• U.S.

HEROES: Jeff Davis Back

4 minute read
TIME

After an absence of 69 years, Jefferson Davis was last week ready to re-enter the U. S. Capitol as a representative of Mississippi. In heroic bronze he will take his place in Statuary Hall. Sculptor Henry Augustus Lukeman has finished the figure—erect, head high, eyes front, topcoat flowing from his shoulders, a pair of eyeglasses held loosely in his right hand—the President of the Confederacy entering an important situation with none of the air of a Lost Cause.

When, in 1908, Virginia sent General Robert E. Lee to Statuary Hall as one of its two most distinguished sons (Washington was the other), embers of Civil War bitterness flared afresh in sectional denunciations. With the return of President Davis as one of Mississippi’s two finest citizens, no voice was raised against him, so dead are the fires of that old strife.

In the Jeff Davis face modeled by Lukeman lurked the same inexplicable resemblance to Abraham Lincoln which has bred gossip of kinship between the two. Such report is based largely on the fact that Lincoln and Davis were born eight months apart, within 100 miles of each other in Kentucky. Dr. William Eleazar Barton, foremost Lincoln scholar, has flayed such gossip as baseless and untrue.

To compare the Lincoln and Davis faces, one will only have to stand in the narrow connecting passage between Statuary Hall and the Rotunda where is placed the Lincoln head, rising as if half-finished out of solid stone, carved by Gutzon Borglum (donated by Eugene Meyer Jr., onetime Farm Loan Commissioner). To the sorrow of romantic historians the two antagonists of the Civil War will not gaze mournfully upon each other.

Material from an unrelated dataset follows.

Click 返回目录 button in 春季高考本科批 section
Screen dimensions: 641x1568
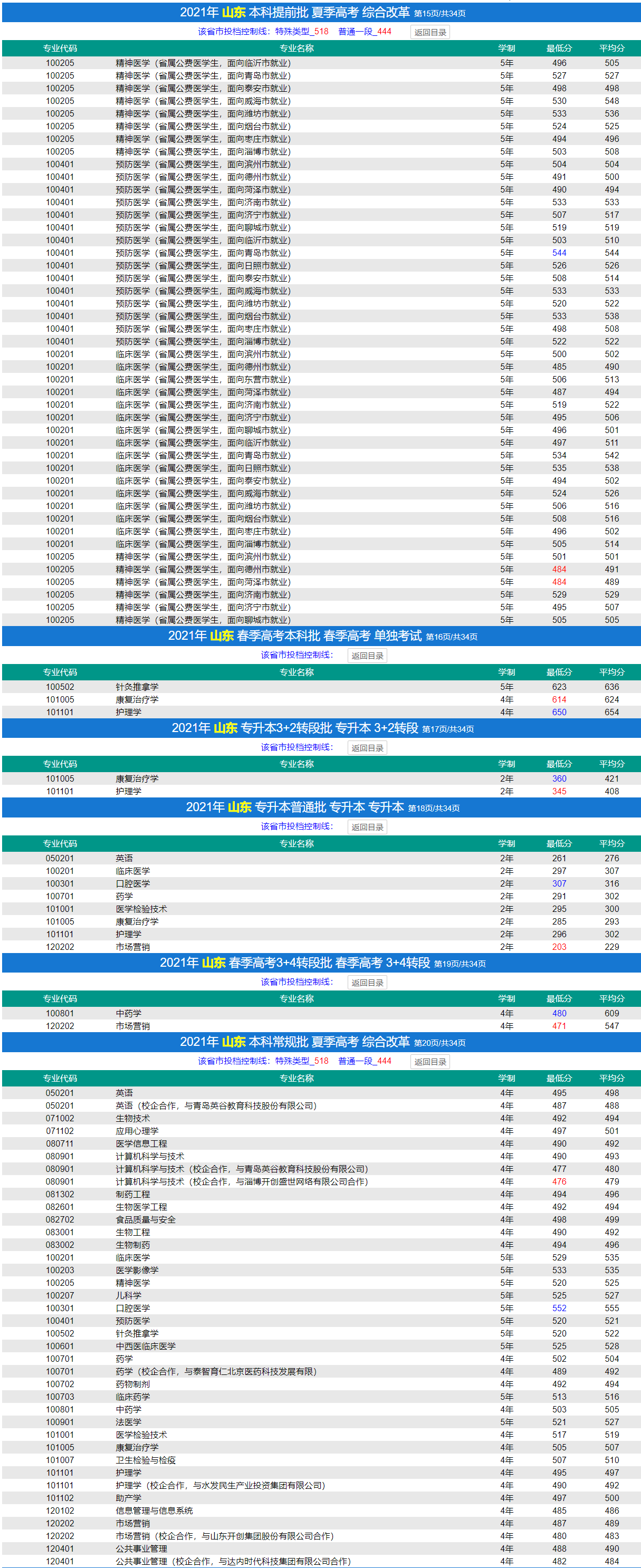tap(367, 656)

Were Jefferson Davis to re-enter Statuary Hall alive, he would instantly recognize it as the old House of Representatives where, at 37, he first sat as a Mississippi Congressman. Any diffidence would quickly drop when he looked about the chamber to recognize a host of old friends and comrades-in-arms. The first to make him welcome would naturally be Alexander Hamilton Stephens from Georgia, his colleague in the House, his Vice President in the Confederacy. General Lee, trim and spruce as he was in life, would have a courteous greeting for his commander-in-chief.

Close by stands Jabez Lamar Monroe Curry from Alabama, a member of the Provisional Confederate Congress which elected Davis & Stephens to office, a lieutenant colonel of cavalry. He now lies in Hollywood Cemetery, Richmond, Va. not far from the grave of Jefferson Davis.

Confederate Generals would well serve as a guard of honor for their President—Edmund Kirby Smith from Florida, whom Davis saw fighting at Bull Run, the last Confederate Commander to surrender his arms (May 26, 1865); Joseph Wheeler from Alabama, second only to Stuart as a cavalry general, who lived long enough to command U. S. troops as a major-general of volunteers at the Battle of San Juan in the Spanish War; Wade Hampton from South Carolina, aristocrat and planter, leader of “Hampton’s Legion” at Bull Run, commander of Lee’s cavalry after Stuart’s death.

Against this Southern squad in Statuary Hall stand Federal generals—Philip Kearny from New Jersey (for whom the town of Kearny is named), an Army-of-the-Potomac divisional commander, killed while reconnoitring at Chantilly, whose body General Lee, always gallant, sent back under escort to the Federal lines: Lew Wallace from Indiana who saved Washington from capture by Early’s raiders; James Abram Garfield from Ohio, who quit the war at the halfway mark to become a Congressman; James Shields from Illinois who led a volunteer brigade for two years.

But to Davis perhaps the warmest greeting would come from James Zachariah George, Mississippi’s other distinguished citizen in Statuary Hall. George served under Col. Davis in the Mississippi Riflemen in Mexico, was a colonel of cavalry in the Civil War, lived to serve 16 years in the U. S. Senate. Mississippians prize him as the framer of the State law which circumvented the U. S. Constitution, prevented Negro voting in their State.